Danse "Nuit sur le monde" Cie Mossoux-Bonté
Nuit sur le monde
Cie Mossoux-Bonté
Quel spectacle troublant que celui-ci ! Quel spectacle apocalyptique où se conjuguent noirceur, lumière diaphane, obscurité planante, où l'on voit s'avancer lentement, continuellement des corps au commencement de la pièce.
Ces corps, à l'aspect fantomatique, traversent le fond de la scène sans parvenir à se détacher du mur sur lequel ils s'appuient ; l'impression que l'on ne parvient pas à avancer sans l'aide d'un appui, que ce dernier est à la fois adjuvant et opposant, un repoussoir et un aimant. Il faudra attendre de longues minutes, amplifiées par une musique puissante, pour voir ces corps complètement indépendants de cette surface murale.
A ce moment, la lumière se fera forte, trop forte peut-être, comme si l'on regardait des animaux de laboratoire.
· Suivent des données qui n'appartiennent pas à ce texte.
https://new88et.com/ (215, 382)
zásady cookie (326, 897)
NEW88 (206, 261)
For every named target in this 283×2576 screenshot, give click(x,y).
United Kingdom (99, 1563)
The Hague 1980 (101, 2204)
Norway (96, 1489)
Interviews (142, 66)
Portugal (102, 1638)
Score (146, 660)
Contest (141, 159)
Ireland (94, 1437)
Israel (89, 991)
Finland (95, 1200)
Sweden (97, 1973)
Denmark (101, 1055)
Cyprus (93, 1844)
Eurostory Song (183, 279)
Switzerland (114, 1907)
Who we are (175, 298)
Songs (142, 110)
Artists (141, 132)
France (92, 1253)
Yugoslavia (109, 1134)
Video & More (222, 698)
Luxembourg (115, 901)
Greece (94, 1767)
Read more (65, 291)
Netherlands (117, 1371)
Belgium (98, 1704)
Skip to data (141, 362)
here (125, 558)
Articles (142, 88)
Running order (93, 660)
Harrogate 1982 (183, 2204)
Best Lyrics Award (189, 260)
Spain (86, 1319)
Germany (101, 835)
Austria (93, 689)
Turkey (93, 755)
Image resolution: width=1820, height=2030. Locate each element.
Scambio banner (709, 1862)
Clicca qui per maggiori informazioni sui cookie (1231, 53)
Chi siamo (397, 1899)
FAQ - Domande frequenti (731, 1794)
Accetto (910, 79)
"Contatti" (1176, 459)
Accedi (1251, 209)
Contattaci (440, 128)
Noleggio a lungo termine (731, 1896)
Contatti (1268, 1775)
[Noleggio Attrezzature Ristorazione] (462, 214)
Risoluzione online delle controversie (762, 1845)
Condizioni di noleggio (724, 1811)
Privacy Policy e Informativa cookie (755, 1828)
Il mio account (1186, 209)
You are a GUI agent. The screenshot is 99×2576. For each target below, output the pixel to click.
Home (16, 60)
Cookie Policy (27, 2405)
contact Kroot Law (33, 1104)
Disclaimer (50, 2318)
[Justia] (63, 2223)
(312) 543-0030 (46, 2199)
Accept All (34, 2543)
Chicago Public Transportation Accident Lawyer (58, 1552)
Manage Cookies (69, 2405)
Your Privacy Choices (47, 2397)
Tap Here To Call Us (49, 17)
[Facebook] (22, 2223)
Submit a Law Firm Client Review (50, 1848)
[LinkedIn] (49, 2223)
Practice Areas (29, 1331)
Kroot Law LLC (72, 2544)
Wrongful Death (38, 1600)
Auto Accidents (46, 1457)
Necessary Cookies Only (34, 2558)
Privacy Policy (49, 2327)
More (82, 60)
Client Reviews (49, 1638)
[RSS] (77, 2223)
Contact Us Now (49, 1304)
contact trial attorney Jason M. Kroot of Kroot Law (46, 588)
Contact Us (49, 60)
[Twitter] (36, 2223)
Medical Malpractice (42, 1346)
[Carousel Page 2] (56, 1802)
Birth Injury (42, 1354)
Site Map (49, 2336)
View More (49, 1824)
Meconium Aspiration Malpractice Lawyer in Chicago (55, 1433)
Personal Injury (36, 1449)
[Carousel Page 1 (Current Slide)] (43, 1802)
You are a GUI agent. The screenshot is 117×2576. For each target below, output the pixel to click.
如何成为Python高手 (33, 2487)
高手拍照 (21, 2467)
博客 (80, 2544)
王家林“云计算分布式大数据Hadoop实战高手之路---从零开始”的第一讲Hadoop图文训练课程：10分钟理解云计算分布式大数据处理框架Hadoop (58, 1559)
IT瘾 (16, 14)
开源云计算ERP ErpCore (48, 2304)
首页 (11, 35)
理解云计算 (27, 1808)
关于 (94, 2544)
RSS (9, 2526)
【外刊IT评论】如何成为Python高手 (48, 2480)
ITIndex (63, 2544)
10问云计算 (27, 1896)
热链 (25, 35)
L'on retrouvera d'ailleurs à la fin de la pièce ces mêmes corps nus séparés de l'espace du spectateur par un mince filet de tissu transparent.
Musique étrange, corps nus, « non-danse », tous les ingrédients de la danse contemporaine caricaturale et caricaturée y sont, mais habilement mis en scène pour qu'il n'y ait à aucun moment cette pensée d'avoir affaire à une énième création sans saveur, sans originalité.
Nicole Mossoux et Patrick Bonté, qui aiment dire que chaque création de la compagnie est le fruit du travail des deux comparses avec une envie forte de l'un, et un regard critique de l'autre, poursuivent leur esthétique théâtralisante où les visages apparemment neutres donnent toutes leurs forces au mouvement.